Luke Morahan (born 13 April 1990) is an Australian rugby player currently playing for the Bristol Bears in the English Premiership since 2017. Morahan's main position is on the wing, however, he does also play fullback.

Career
Morahan represented the Queensland U-16, Qld Schools and Australia A Schools before entering the Premier Colts (U19) ranks in 2008. He was also one of the top try scorers in the premier competition with 10 tries. He has also represented Australia internationally in the IRB Sevens World Series circuit. He made his 7's debut in the 2008 South Africa Sevens where he was the equal top try scorer with seven tries. He notched up four tries in the Wellington leg and his impressive appearance continued when he notched a further six tries in San Diego, before joining the Reds academy.
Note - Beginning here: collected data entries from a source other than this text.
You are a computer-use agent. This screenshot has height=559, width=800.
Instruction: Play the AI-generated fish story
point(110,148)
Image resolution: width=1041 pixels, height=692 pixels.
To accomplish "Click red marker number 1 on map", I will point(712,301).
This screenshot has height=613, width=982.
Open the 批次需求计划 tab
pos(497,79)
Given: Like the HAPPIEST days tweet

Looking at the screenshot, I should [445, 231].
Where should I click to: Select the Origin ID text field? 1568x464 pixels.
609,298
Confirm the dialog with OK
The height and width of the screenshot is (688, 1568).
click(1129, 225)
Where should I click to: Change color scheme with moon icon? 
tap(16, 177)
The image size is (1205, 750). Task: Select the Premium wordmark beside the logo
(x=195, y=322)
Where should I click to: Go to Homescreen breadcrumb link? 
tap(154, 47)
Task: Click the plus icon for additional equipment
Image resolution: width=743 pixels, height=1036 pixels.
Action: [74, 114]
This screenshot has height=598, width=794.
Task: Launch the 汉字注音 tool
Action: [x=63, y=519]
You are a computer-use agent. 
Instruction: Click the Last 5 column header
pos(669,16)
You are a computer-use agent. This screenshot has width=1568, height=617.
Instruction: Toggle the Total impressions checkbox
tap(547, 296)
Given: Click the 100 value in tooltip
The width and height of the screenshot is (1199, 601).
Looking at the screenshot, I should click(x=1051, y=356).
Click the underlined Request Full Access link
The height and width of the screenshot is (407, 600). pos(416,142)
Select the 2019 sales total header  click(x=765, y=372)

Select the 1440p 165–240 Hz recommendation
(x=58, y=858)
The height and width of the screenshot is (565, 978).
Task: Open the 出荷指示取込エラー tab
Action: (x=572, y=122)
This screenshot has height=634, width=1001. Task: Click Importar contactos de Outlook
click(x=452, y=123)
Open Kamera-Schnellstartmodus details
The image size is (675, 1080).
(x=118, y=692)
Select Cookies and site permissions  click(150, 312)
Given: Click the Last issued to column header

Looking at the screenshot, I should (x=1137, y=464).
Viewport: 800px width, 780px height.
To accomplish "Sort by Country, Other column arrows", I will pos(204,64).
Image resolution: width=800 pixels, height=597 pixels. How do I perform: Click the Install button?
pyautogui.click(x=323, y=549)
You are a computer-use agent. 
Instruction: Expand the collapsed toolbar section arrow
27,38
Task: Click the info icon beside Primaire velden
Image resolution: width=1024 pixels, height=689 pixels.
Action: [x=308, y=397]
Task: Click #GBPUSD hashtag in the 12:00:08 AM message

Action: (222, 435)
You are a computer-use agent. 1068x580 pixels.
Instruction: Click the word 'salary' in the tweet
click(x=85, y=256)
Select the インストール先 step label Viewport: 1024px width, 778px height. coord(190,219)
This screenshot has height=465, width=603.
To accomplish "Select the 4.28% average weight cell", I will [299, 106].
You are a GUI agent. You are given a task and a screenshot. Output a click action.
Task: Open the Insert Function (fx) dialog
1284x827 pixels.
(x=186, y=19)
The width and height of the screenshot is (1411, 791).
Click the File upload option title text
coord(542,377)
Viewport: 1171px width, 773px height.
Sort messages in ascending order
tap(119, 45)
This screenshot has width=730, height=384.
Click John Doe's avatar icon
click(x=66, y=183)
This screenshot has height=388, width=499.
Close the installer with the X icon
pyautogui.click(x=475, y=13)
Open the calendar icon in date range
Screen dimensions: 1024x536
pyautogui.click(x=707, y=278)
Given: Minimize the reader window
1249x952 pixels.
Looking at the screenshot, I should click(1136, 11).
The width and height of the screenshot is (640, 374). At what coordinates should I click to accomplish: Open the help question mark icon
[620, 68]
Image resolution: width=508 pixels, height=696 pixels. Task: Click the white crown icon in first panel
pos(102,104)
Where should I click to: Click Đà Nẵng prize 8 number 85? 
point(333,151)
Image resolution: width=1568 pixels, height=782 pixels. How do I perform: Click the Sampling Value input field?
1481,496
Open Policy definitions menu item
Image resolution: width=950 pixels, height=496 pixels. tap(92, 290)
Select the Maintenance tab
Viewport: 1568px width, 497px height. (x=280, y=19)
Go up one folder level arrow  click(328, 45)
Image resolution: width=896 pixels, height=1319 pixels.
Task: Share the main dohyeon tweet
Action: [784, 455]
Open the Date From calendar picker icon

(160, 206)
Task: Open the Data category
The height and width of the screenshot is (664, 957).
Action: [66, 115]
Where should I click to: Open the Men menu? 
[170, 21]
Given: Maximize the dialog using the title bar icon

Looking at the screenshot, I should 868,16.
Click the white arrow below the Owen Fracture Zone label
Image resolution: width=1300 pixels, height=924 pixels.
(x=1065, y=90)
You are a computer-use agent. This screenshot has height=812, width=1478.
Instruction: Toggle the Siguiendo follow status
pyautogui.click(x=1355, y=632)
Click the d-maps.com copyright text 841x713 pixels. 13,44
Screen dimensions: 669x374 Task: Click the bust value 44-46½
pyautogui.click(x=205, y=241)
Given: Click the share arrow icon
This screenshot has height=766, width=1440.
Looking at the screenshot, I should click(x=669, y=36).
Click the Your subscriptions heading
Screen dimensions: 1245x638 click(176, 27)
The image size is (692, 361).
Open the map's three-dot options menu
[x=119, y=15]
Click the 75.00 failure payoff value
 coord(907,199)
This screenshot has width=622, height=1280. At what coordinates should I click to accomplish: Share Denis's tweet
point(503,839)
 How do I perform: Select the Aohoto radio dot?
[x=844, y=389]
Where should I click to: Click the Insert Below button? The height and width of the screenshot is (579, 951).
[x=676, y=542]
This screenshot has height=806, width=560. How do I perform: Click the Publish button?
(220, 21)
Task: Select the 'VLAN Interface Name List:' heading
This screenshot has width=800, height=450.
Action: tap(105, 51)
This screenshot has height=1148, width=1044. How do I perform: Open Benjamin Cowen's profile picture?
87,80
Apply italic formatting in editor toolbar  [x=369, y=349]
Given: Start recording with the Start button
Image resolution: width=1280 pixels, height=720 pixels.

He got called up for the Reds, making his debut against the Lions in the Super 14 competition before a shoulder injury ruled him out of the season, however Wallaby coach Robbie Deans was sufficiently impressed with the youngster's performances and after a calf injury ruled out Wallaby centre, Stirling Mortlock, Morahan was called up to join the Wallabies on their 2009 Autumn Internationals.

He joined the Australian sevens team for the 2010 Commonwealth Games where his team won the silver medal. He got another call-up from the Wallabies as he was included in their squad for the 2010 Autumn Internationals.
Morahan was called up to the Wallabies squad to play the British & Irish Lions following his try against the Lions with the Queensland Reds.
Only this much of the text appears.